[Collected data entries]
----------------

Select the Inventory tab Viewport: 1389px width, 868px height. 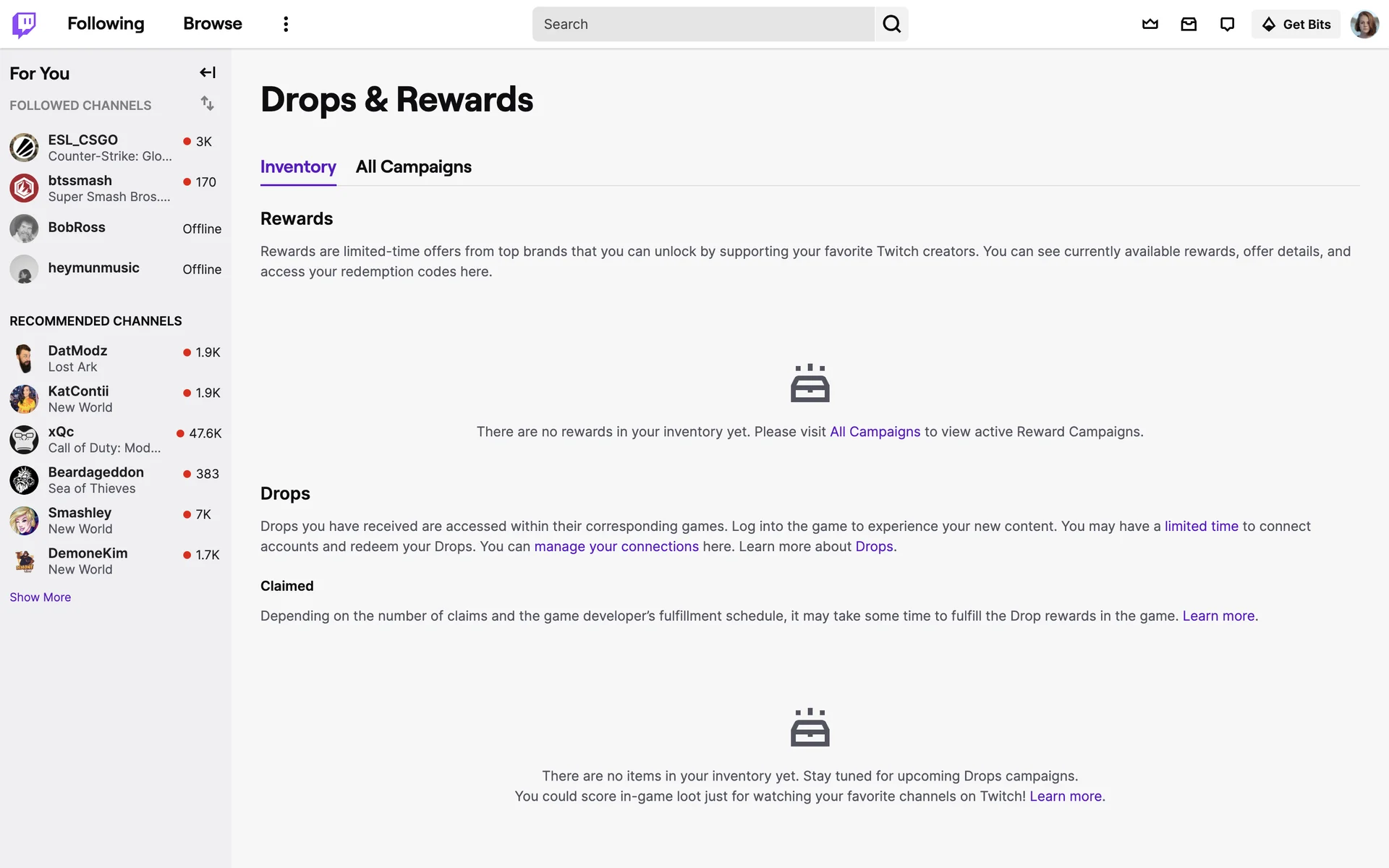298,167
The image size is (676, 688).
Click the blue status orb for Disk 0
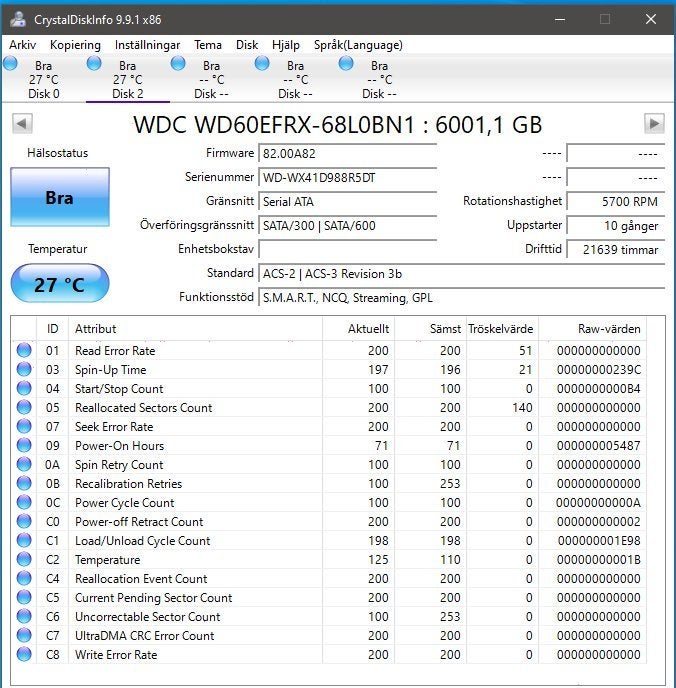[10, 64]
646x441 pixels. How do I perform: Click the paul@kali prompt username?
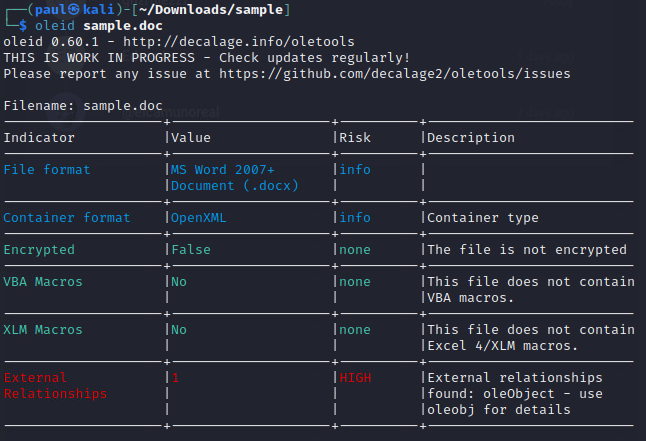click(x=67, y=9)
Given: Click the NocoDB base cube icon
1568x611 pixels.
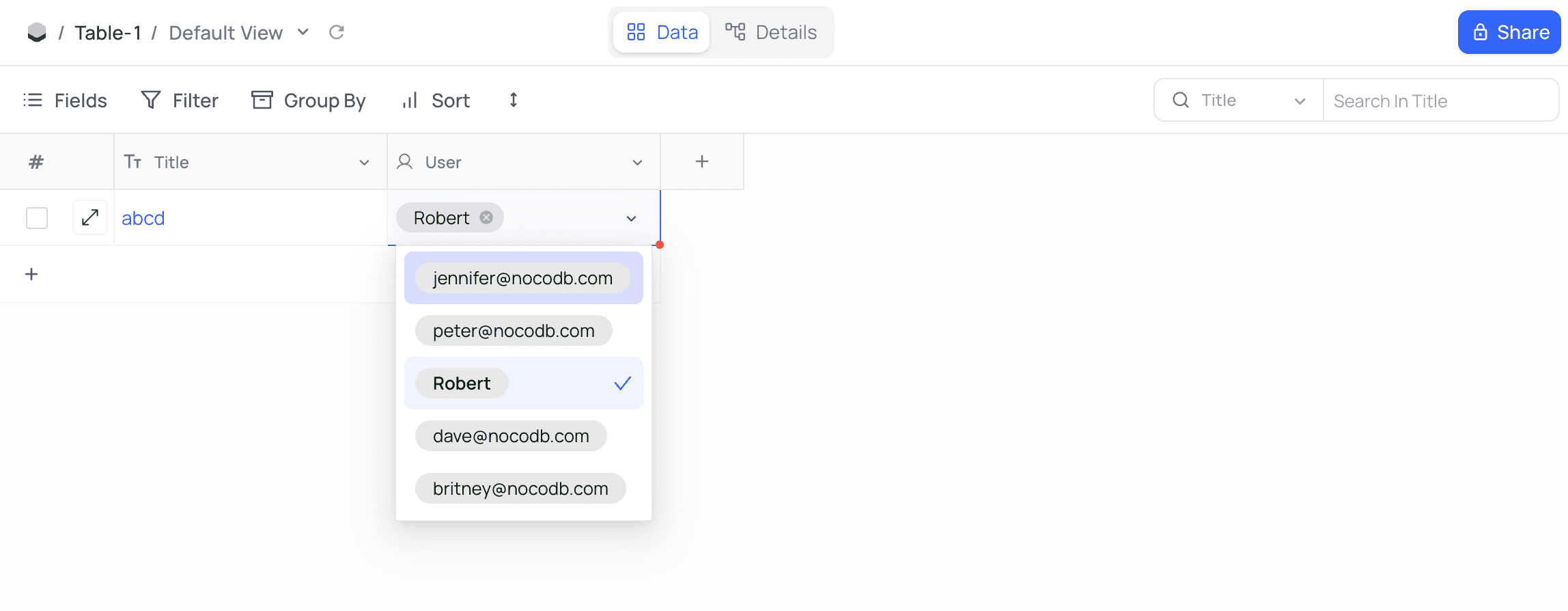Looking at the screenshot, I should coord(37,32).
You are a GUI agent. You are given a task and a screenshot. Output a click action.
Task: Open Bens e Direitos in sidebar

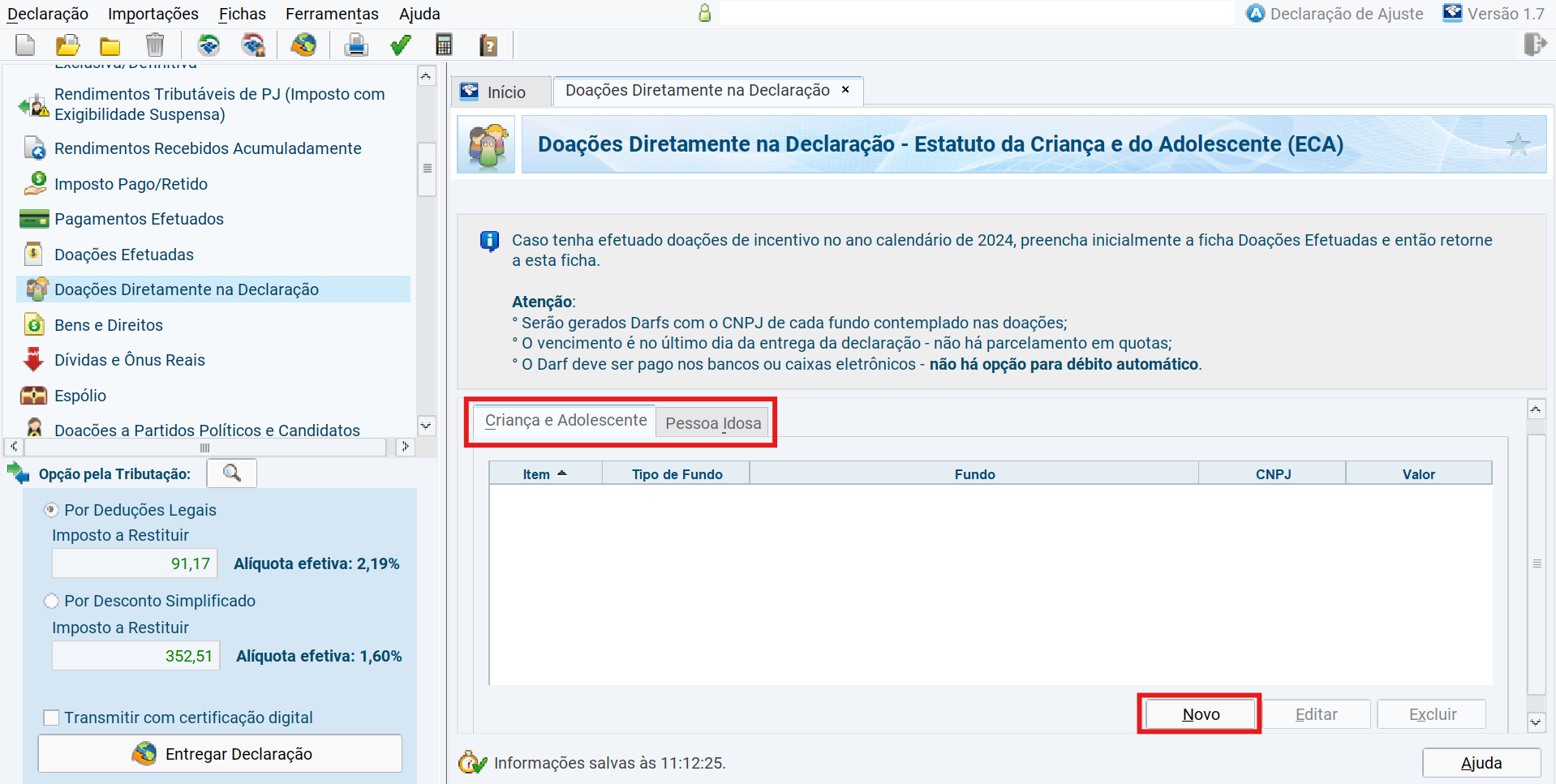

----------------

§ PROBLEM STATEMENT:
Exactly the lines from the line containing "The image size is (676, 688)." to the end of the records need to be copied, both ends included, with pictures left out.

§ WRITTEN ANSWER:
The image size is (676, 688).
Click the blue status orb for Disk 0
[10, 64]
646x441 pixels. How do I perform: Click the paul@kali prompt username?
click(x=67, y=9)
Given: Click the NocoDB base cube icon
1568x611 pixels.
Looking at the screenshot, I should coord(37,32).
You are a GUI agent. You are given a task and a screenshot. Output a click action.
Task: Open Bens e Direitos in sidebar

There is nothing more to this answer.